Hormones are assayed via RIA using a double antibody procedure. Radioimmunoassay allows for the detection of minute concentrations of biological (hormones) or pharmacological substances in blood or other fluid samples using antigen/antibody reactions. The method provides a very sensitive, inexpensive method of measurement. Final analysis is accomplished by quantifying the bound radioactive counts with a Packard Gamma counter connected to a computerized data reduction station.

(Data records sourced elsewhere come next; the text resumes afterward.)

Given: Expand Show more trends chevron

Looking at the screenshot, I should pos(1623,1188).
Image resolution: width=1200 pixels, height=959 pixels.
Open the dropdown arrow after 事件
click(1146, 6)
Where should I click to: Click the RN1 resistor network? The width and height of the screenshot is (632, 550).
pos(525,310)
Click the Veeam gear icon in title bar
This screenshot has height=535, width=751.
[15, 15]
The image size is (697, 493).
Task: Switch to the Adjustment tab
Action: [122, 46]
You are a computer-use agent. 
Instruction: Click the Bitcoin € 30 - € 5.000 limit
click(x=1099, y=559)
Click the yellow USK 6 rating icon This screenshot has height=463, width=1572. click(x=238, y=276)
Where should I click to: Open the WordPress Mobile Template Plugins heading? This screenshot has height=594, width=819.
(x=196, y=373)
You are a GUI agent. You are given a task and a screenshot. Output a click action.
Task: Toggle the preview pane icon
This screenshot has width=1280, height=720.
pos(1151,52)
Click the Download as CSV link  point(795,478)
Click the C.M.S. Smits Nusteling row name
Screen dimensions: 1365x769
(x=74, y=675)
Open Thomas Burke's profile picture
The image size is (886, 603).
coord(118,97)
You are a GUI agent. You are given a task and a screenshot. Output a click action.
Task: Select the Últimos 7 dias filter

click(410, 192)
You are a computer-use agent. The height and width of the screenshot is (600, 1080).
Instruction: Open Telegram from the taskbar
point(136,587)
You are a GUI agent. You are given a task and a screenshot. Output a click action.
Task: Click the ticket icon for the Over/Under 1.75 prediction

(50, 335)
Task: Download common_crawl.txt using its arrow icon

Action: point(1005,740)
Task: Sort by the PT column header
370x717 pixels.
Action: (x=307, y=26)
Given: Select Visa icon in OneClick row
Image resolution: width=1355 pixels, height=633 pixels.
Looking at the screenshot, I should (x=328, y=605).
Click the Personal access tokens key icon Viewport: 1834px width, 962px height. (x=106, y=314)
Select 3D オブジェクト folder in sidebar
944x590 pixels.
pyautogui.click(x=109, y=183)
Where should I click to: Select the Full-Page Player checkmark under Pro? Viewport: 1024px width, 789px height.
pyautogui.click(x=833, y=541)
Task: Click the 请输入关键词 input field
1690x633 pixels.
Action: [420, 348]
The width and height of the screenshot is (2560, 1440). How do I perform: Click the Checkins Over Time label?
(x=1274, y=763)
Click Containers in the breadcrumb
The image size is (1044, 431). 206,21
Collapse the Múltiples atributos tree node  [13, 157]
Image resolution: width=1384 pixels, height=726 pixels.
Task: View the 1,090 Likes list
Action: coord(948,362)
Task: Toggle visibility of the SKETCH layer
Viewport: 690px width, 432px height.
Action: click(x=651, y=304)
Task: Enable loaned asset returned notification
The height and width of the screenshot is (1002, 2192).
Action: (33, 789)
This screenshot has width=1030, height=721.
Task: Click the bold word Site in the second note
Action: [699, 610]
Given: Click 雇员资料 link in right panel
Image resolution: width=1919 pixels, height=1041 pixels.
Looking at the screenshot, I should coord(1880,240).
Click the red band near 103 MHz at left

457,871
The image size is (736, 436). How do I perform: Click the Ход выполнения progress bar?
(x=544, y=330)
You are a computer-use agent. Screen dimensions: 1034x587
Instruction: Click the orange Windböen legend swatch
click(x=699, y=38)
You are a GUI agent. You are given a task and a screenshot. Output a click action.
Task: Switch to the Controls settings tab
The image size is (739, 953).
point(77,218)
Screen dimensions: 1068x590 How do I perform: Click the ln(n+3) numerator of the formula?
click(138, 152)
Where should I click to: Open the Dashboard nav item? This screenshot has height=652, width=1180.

These assays are high volume and their major benefit is in accuracy and cost savings
| Human/Canine | Mouse |
|---|---|
| Basic Cytokines | Basic Cytokines |
| IL-1Β, IL-6, IL-8, TNFα | IL-1Β, IL-6, IL-8, TNFα |
| Endocrine Panel | Endocrine Panel |
| INS, LEP, GGN, Cpep, Active GLP-1 | INS, LEP, GGN, Cpep, Active GLP-1 |
| Cardiovascular Panels | Cardiovascular Panels |
| MPO, PAI-1, E-selectin, ICAM, VCAM | MMP-9, PAI-1, E-selectin, ICAM, VCAM |
| IL-1Β, IL-6, IL-8, TNFα, MCP-1, VEGF | |
| Human Adipokine | Mouse Adipokine |
| Adiponectin/Resisten, PAI-1 | IL-6, MCP-1, PAI-1, INS, LEP, Resistin |
| Adiponectin single-plex | |
| Other assays available, contact the core | |
Luminex Applications: cytokines (Il-6, TNF Alpha, MCP-1); adipokines (adiponectin and resistin); cardiac markers
These are multi-plexed assays using x-map technology via the Luminex100 system. The reactants (antibodies, oligonucleotides, substrates, etc.) in these assays are attached to the surfaces of tiny, fluorescent, microspheres. Each set of microspheres carry a unique biological reagent distinguishable by internal dye ratios. Identification of an analyte is based upon specific fluorescent emission spectra of the bead associated with the analyte. Two laser beams with high speed digital signal processors and computer algorithms distinguish which assay is being carried on each microsphere while quantifying the reaction based on fluorescent reporter signals. This instrumentation allows for the analysis of multiple analytes from a single 25µl aliquot of sample. The sensitivity for luminex detection however is, however, less than conventional RIA. The core personnel perform adiponectin and resistin assays using this technology. In addition, the Core provides access to the instrumentation for analysis of cytokines and other inflammatory markers. When such is the case the investigator is responsible for the purchase of the reagents, and all aspects of the analysis. The core provides training for use of the equipment and advice regarding quality control and data reduction. This is a new service that became available following the purchase of the necessary equipment. This technology allows us to measure adiponectin and resistin and to help investigators assay other molecules of interest when reliable RIAs are not available or sample volume is limited.
Lipids/Lipoproteins
A wide range of analytical measurements important for studies related to lipid metabolism are offered. These include total plasma levels of non-esterified fatty acids, triglycerides, HDL cholesterol, cholesterol, LDL cholesterol. In addition fatty acids can be separated into different lipids classes. Likewise tissue triglycerides, cholesterol and phospholipid analysis can be carried out. This is also a new service and we expect its use to grow significantly in the next few years.
Isoprostanes
A highly sensitive and specific method for the analysis of isoprostanes has been developed. The methodology is based primarily upon capillary column gas chromatography (GC)/negative ion chemical ionization (NICI)mass spectrometry (MS) or liquid chromatography (LC)/MS using stable isotope dilution techniques employing deuterated or [18O]-labeled internal standards. The assays offered are parent F2- 2-isoprostanes and the major urinary isoprostane metabolite (2,3-dinor-5,6,-dihydro-15-F2t-IsoP,F2-isoprostane-M).